### PASSAGE PROVIDED
┌────────

SHA2(3) OpenBSD Programmer's Manual SHA2(3)NAME
SHA256Init, SHA256Update, SHA256Pad, SHA256Final, SHA256Transform,
SHA256End, SHA256File, SHA256FileChunk, SHA256Data - calculate the NIST
Secure Hash Standard (version 2)
SYNOPSIS
#include <sys/types.h>
#include <sha2.h>
void
SHA256Init(SHA2_CTX *context);
void
SHA256Update(SHA2_CTX *context, const u_int8_t *data, size_t len);
void
SHA256Pad(SHA2_CTX *context);
void
SHA256Final(u_int8_t digest[SHA256_DIGEST_LENGTH], SHA2_CTX *context);
void
SHA256Transform(u_int32_t state[8], const u_int8_t
buffer[SHA256_BLOCK_LENGTH]);
char *
SHA256End(SHA2_CTX *context, char *buf);
char *
SHA256File(const char *filename, char *buf);
char *
SHA256FileChunk(const char *filename, char *buf, off_t offset, off_t
length);
char *
SHA256Data(u_int8_t *data, size_t len, char *buf);
void
SHA384Init(SHA2_CTX *context);
void
SHA384Update(SHA2_CTX *context, const u_int8_t *data, size_t len);
void
SHA384Pad(SHA2_CTX *context);
void
SHA384Final(u_int8_t digest[SHA384_DIGEST_LENGTH], SHA2_CTX *context);
void
SHA384Transform(u_int64_t state[8], const u_int8_t
buffer[SHA384_BLOCK_LENGTH]);
char *
SHA384End(SHA2_CTX *context, char *buf);
char *
SHA384File(char *filename, char *buf);
char *
SHA384FileChunk(char *filename, char *buf, off_t offset, off_t length);
char *
SHA384Data(u_int8_t *data, size_t len, char *buf);
void
SHA512Init(SHA2_CTX *context);
void
SHA512Update(SHA2_CTX *context, const u_int8_t *data, size_t len);
void
SHA512Pad(SHA2_CTX *context);
void
SHA512Final(u_int8_t digest[SHA512_DIGEST_LENGTH], SHA2_CTX *context);
void
SHA512Transform(u_int64_t state[8], const u_int8_t
buffer[SHA512_BLOCK_LENGTH]);
char *
SHA512End(SHA2_CTX *context, char *buf);
char *
SHA512File(char *filename, char *buf);
char *
SHA512FileChunk(char *filename, char *buf, off_t offset, off_t length);
char *
SHA512Data(u_int8_t *data, size_t len, char *buf);
DESCRIPTION
The SHA2 functions implement the NIST Secure Hash Standard, FIPS PUB 180-
2. The SHA2 functions are used to generate a condensed representation of
a message called a message digest, suitable for use as a digital
signature. There are three families of functions, with names
corresponding to the number of bits in the resulting message digest. The
SHA-256 functions are limited to processing a message of less than 2^64
bits as input. The SHA-384 and SHA-512 functions can process a message
of at most 2^128 - 1 bits as input.

└────────

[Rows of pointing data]
┌────────

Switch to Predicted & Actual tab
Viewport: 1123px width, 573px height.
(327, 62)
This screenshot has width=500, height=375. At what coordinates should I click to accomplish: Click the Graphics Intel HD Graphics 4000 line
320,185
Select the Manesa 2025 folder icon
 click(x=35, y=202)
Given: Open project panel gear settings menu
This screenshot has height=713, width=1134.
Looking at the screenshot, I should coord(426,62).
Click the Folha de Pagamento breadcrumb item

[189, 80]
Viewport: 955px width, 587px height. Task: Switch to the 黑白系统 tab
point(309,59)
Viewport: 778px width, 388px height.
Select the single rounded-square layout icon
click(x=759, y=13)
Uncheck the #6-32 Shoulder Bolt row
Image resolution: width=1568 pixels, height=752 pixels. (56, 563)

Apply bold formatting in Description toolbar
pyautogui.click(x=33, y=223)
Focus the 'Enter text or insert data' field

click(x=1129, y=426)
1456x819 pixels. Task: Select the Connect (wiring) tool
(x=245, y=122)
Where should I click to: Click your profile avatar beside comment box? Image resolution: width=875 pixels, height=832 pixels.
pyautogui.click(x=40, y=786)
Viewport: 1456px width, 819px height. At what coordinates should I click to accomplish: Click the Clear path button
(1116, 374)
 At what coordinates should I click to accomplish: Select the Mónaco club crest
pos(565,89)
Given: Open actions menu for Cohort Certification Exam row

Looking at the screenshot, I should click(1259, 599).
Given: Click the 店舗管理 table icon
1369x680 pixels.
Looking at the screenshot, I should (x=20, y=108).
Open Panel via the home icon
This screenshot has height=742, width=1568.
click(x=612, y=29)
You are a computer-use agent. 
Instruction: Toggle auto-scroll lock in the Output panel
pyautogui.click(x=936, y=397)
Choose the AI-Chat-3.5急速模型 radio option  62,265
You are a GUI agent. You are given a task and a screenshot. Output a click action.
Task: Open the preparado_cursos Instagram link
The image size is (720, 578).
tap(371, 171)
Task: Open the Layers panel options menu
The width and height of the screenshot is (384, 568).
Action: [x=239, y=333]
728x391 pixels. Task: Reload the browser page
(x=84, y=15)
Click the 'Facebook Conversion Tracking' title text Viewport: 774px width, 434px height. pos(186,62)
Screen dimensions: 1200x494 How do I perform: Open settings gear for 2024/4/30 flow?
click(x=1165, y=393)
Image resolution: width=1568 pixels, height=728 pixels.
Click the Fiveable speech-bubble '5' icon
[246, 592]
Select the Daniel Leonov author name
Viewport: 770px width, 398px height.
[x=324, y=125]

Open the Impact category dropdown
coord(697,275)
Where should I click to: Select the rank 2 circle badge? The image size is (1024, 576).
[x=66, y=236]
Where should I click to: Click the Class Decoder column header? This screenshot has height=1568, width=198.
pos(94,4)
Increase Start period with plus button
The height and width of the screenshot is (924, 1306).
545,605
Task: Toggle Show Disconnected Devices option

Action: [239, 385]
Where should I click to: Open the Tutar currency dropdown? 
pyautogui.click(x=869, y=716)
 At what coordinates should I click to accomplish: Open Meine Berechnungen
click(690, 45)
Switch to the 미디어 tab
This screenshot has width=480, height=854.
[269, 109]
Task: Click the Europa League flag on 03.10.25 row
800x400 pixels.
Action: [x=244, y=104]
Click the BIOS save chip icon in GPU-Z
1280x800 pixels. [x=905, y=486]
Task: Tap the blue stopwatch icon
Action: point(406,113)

└────────

### INSTRUCTION A
In the SHA2 manual page, what is the largest message the SHA-384 and SHA-512 functions can take as input?
### INSTRUCTION B
Reproduce the rows of pointing data from the first row through the line containing "click(x=759, y=13)", inclusive, swapping "Viewport" for "Window" and changing nothing else.

### TASK ANSWER A
They can process a message of at most 2^128 - 1 bits.

### TASK ANSWER B
Switch to Predicted & Actual tab
Window: 1123px width, 573px height.
(327, 62)
This screenshot has width=500, height=375. At what coordinates should I click to accomplish: Click the Graphics Intel HD Graphics 4000 line
320,185
Select the Manesa 2025 folder icon
 click(x=35, y=202)
Given: Open project panel gear settings menu
This screenshot has height=713, width=1134.
Looking at the screenshot, I should coord(426,62).
Click the Folha de Pagamento breadcrumb item

[189, 80]
Window: 955px width, 587px height. Task: Switch to the 黑白系统 tab
point(309,59)
Window: 778px width, 388px height.
Select the single rounded-square layout icon
click(x=759, y=13)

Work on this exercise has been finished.